Film distributors, which in the past have found room for their classier, adult-oriented fare on a relatively uncrowded winter release schedule, are suddenly facing a glut of ambitious pictures fighting for space in theaters and audience attention.
In other words, January is beginning to look a lot like July in the movie business.
The pileup appears to have occurred largely because mainstream studios such as Sony Corp.'s Columbia Pictures and Walt Disney Co.'s Touchstone unit are aggressively playing a year-end game of Oscar positioning that was once left largely to Disney's specialty arm, Miramax Films, and smaller independent distributors. Hollywood's upscale films also have been squeezed by some surprisingly strong "popcorn" pictures, including Warner Bros.' "Kangaroo Jack," Columbia's "National Security" and 20th Century Fox's "Just Married," all of which opened this month.
In all, 34 pictures are scheduled for release this January, up 42% from 24 films a year earlier.
"It's not just that it's crowded," said Jack Foley, distribution chief for the Focus Features unit at Vivendi Universal, which has "The Pianist" and "Far From Heaven" in current release.
"For the first time, the big studios have broken in with this volume of high-end films.... It's a different land of the giants," Foley said.

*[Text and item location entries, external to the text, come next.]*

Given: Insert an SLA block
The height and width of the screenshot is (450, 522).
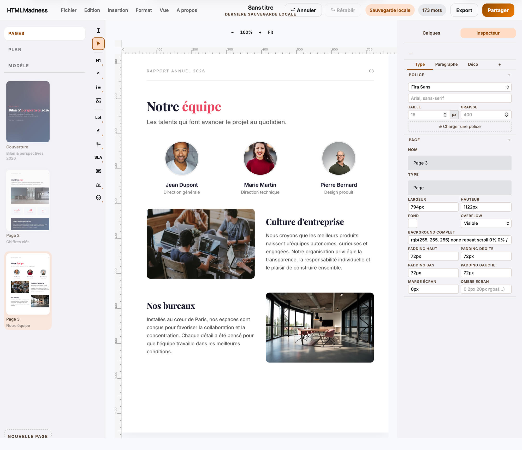Looking at the screenshot, I should pyautogui.click(x=98, y=157).
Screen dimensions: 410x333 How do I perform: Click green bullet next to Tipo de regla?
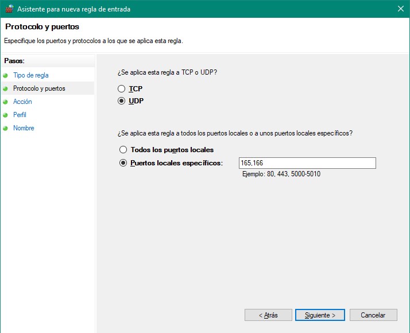tap(6, 75)
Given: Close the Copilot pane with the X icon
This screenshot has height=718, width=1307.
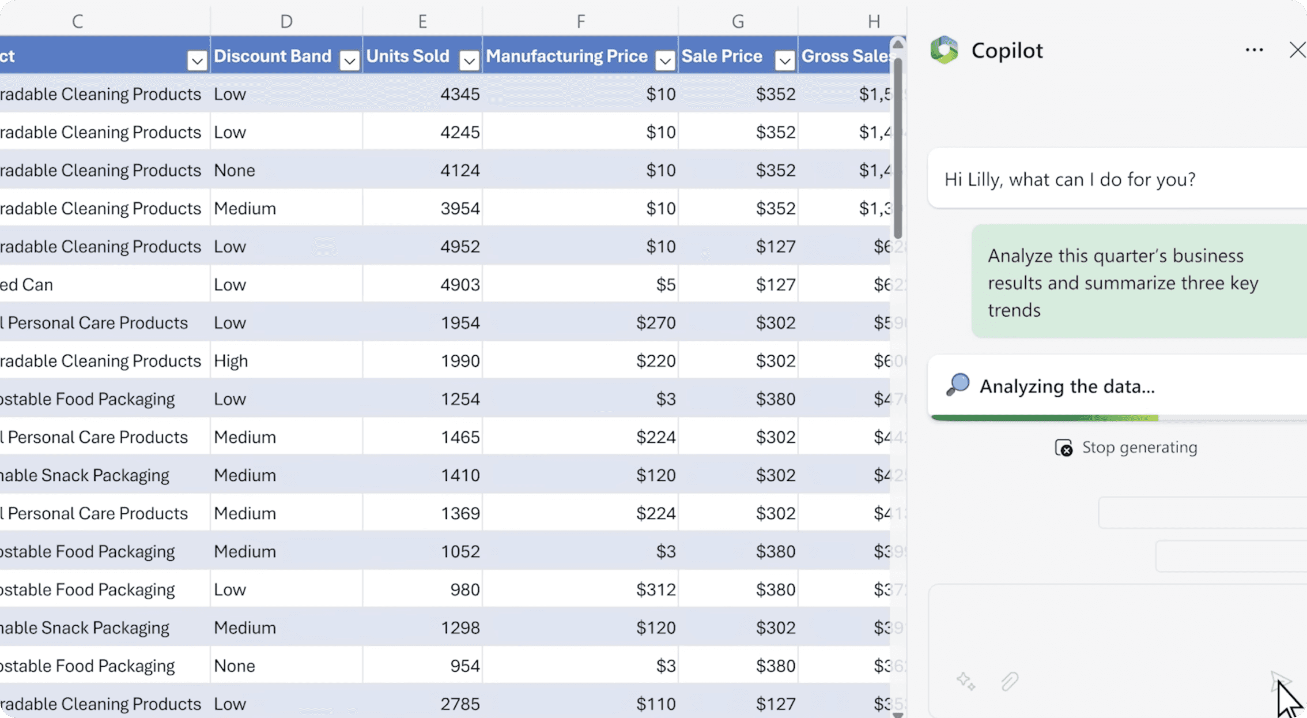Looking at the screenshot, I should [1298, 50].
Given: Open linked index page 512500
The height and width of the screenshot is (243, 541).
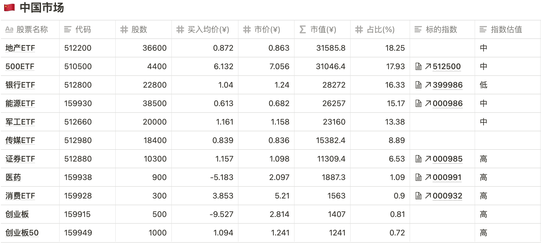Looking at the screenshot, I should 447,66.
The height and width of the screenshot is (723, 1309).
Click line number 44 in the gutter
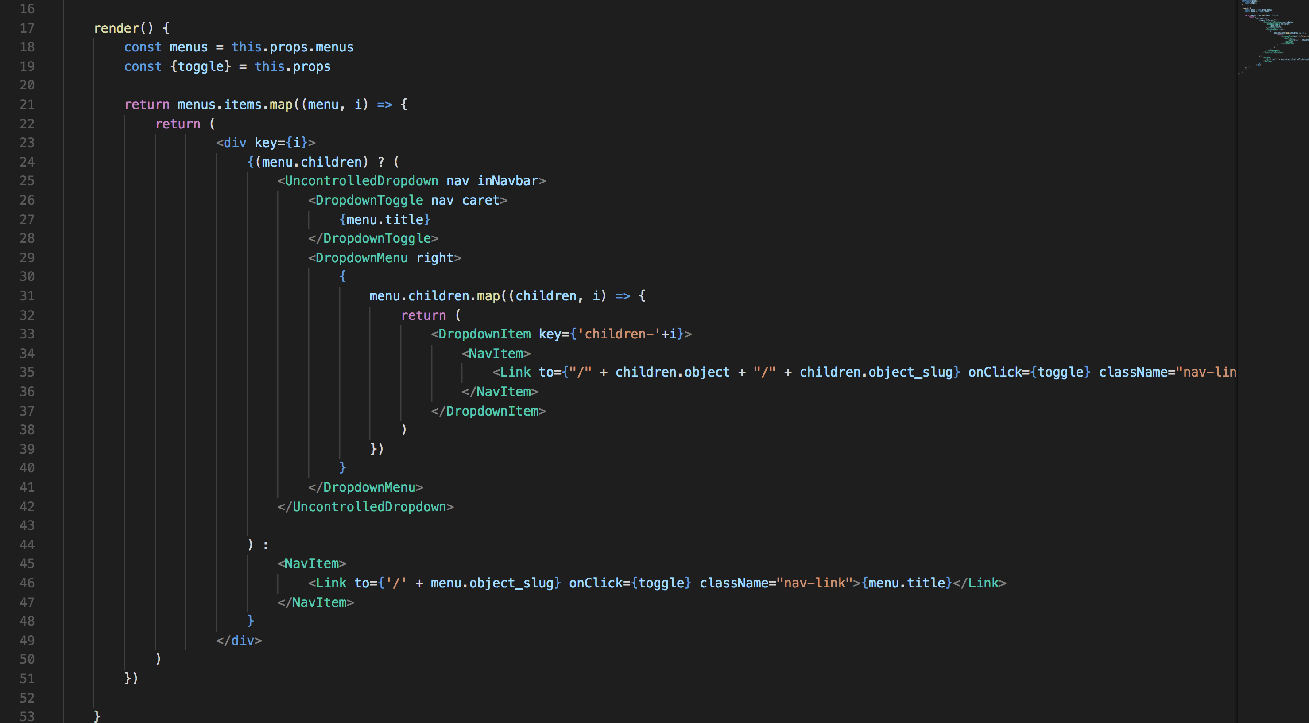point(27,545)
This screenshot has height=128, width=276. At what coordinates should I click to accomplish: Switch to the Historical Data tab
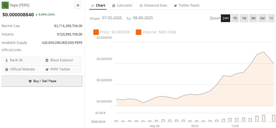153,5
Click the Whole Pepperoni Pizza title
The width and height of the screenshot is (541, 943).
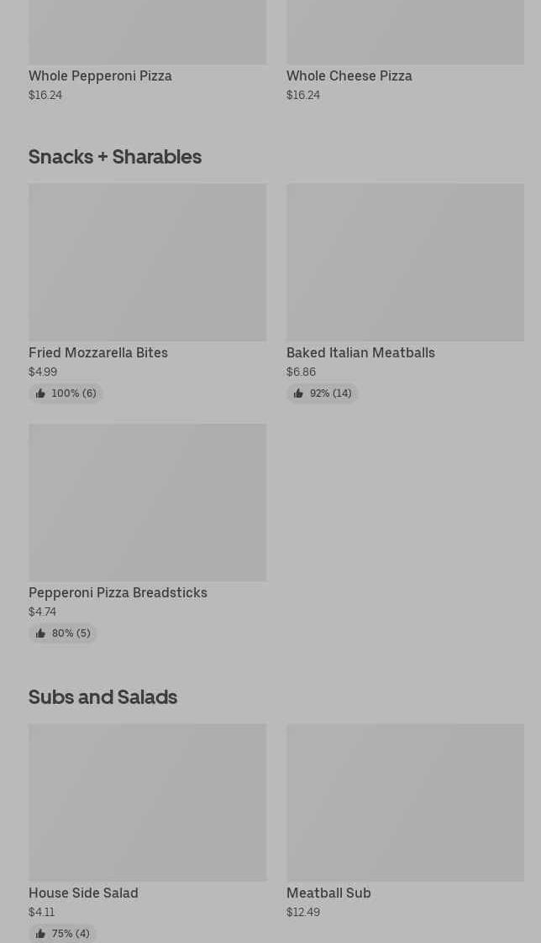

Virtually every major studio is now mimicking a time-tested Miramax strategy, which involves releasing one or more sophisticated niche films as late as possible in December to qualify for the Oscars and other prizes, then expanding to more theaters in January and February as the awards season builds. In the past, Miramax used that pattern to make a success out of pictures such as "Chocolat," "Shakespeare in Love" and "The English Patient."
Similarly, USA Films took in $124 million at the box office with "Traffic" by taking that tack in 2001, while Sony Pictures Classics that same year used the winter months to rack up $128 million in ticket sales for its "Crouching Tiger, Hidden Dragon."
But this year's crush may make it difficult for any picture to achieve critical mass in the marketplace.
"It will be hard for any single film to break from the pack and become a phenomenon," suggested Paul Dergarabedian, president of the box-office tracking firm Exhibitor Relations Co.
Although the year's large array of pictures is pushing up marketing budgets and raising the specter of box-office cannibalization, it has provided a feast for audiences.